Я тоже играл в хоккей

Смотрю церемонию открытия Олимпийских Игр в Сочи, и вспоминаю, в каких зимних видах спорта я успел отметиться лично. Санки не в счет. Лыжи мне не сдались, как я не пытался поставить ноги в нужную позицию.
А вот в хоккей я играл.
Помню, как семилетними пацанами мы рубились шесть на шесть на замерзшем болоте в ближнем лесу.
На коньках мы стояли, как цирковые медведи, неуверенно и в раскоряку, но бились отчаянно. Стучали клюшки, как мечи витязей Александра Невского над Чудским озером. Щелкала пулей шайба. И шлемы придумал трус.
До сих пор не пойму, как нас отпускали родители. А может быть, мы и не спрашивались, убегали без спросу, с коньками через плечо и шайбой в кармане.
Помню, как влетела мне шайба в глаз, только сверкнуло небо и тут же потемнело, залилось густо темной кровью.
Я зажал рукой глаз, заслонил от всех ладонью, и боюсь убрать, отвести в сторону, вдруг нет уже глаза. А как мне без глаза домой идти? Никак. Убьют меня дома без глаза, наверняка убьют. И гулять не пустят, долго.
Сижу на льду, за глаз держусь.
Главное, на холоде да от страха боли не чувствовал совсем. Только теплело в ладошке от натекающей крови.
Пацаны дружно на меня накинулись, стащили коньки, обули ботинки, на ноги поставили.
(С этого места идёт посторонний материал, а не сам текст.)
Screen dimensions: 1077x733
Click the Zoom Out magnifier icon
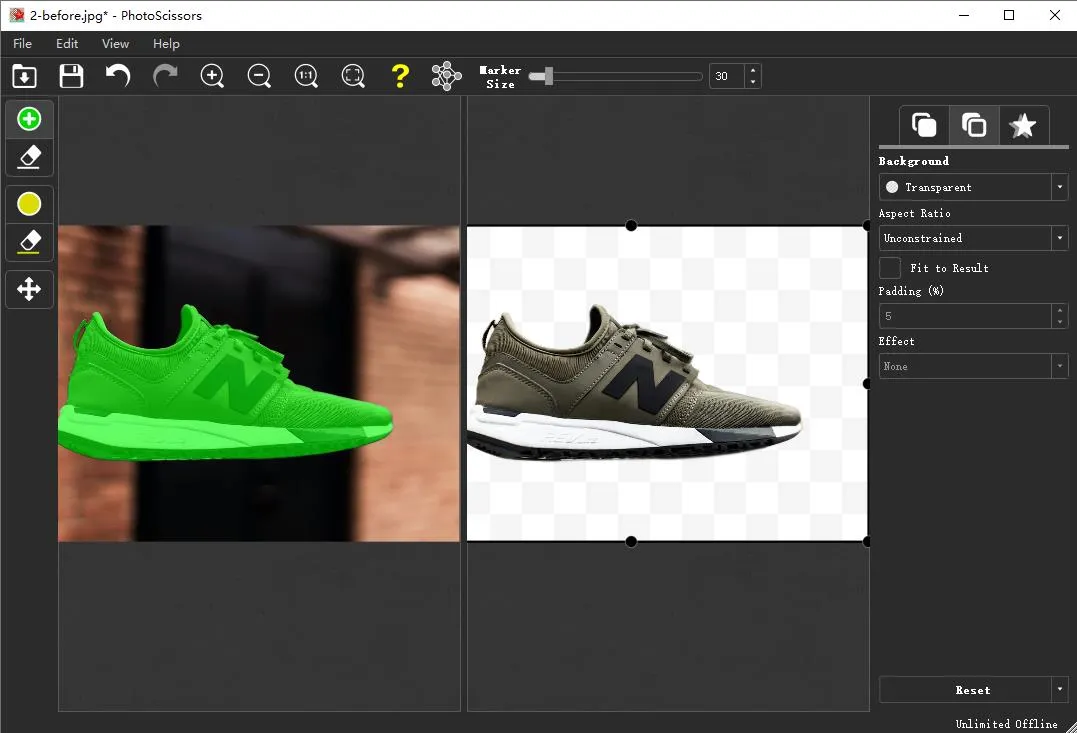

Беги, говорят, домой. И трусят тоже, конечно.
Чего делать, побежал.
Бегу и думаю, хоть бы дома никого не было, кроме бабушки. Бабушка у меня понятливая, если что, подготовит родителей к тому факту, что дите у них теперь безглазое. Постепенно введет в курс дела, тактично, что, может быть, и не убьют меня сразу.
Повезло.
Дома бабушка одна оказалась.
Вышла меня она в коридор встречать, в шаль кутается, щуриться, приглядывается, что это я там рукой зажимаю.
А я подошел ближе и говорю:
- Бабуль, посмотри, у меня есть глаз или нет?
И руку от глаза убрал.
Эх, бабушка моя, бабушка, дал я тогда тебе по сердцу. Как ты тогда в обморок не упала мне сейчас, на четвертом десятке, не понятно.
Не упала.
Отвела меня, страшного, с половиной лица, кровью залитой, в ванну, промыла глаз, расширила заплывший уже кровоподтек, увидела мой зрачок, и глазное яблоко в полопавшихся кровяных сосудах, промыла рассечение. Тут я уже орать принялся, потому что глаз от мороза отошел и болеть стал невыносимо. А ты его загладила, зашептала, замазала да заклеила. И когда родители пришли, ты даже шубейку мою, в пятнах крови, застирать успела.
И только потом себе в стакан накапала из пузырька.
А играть в хоккей я так и не бросил.
Даже когда зуб мне выбили клюшкой, потом, позже.